Requests -
A - In the passage on temperaments, what kind of person should a melancholic child be exposed to?
B - Name every temperament type mentioned in the passage on temperaments.

Reading passage -
* * *

Once you know your temperament, you can go about selecting experiences most suited to your individual type. Ideally this should begin in childhood. For me it began today, and I'm almost at the half-century mark, so it's never too late. The sanguine child should be exposed to an elder whom he greatly admires, a choleric to someone whose competence he trusts, the melancholic to an adult who has suffered greatly in life, and the phlegmatic to a lot of other children, for the phlegmatic has few innate interests but develops those whose light he sees reflected in the minds and joys of his peers.

If you did not have such conscientious parents well-versed in the ancient humours, or as modern society might call them, hippies hoodwinked by pseudo-science, and although role models have gone the way of the rotary phone, you can nevertheless act as your own elder and place yourself in circumstances that bode well for your future by emboldening who you are today.

* * *

Material provided -
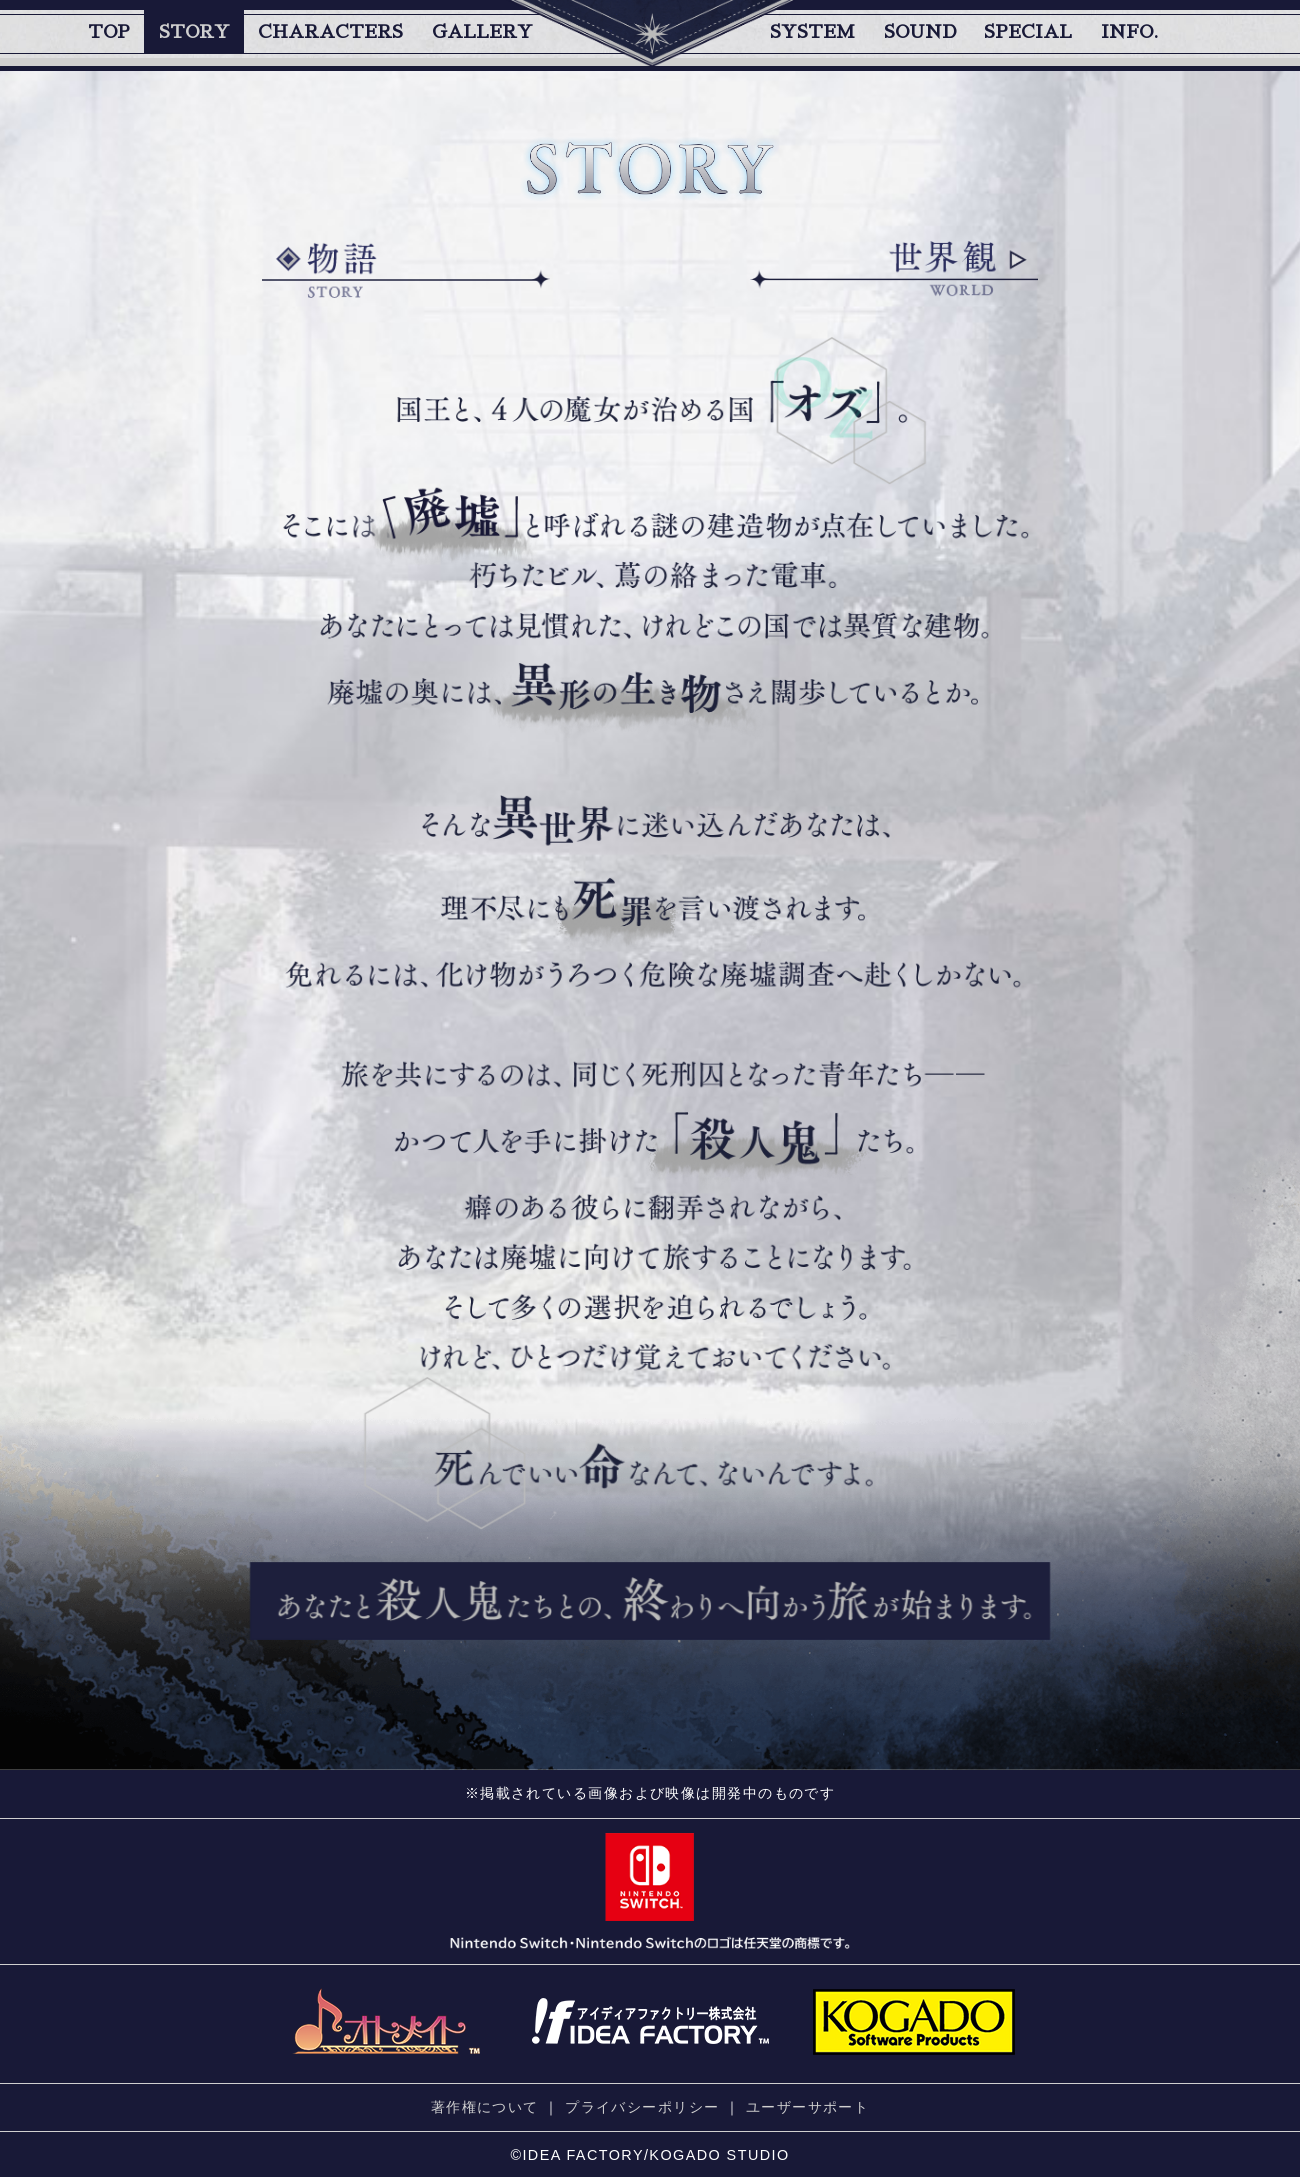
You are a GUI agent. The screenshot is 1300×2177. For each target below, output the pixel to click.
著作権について (485, 2107)
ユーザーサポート (808, 2107)
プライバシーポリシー (642, 2107)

* * *

Final results -
A - An adult who has suffered greatly in life.

B - Sanguine, choleric, melancholic, phlegmatic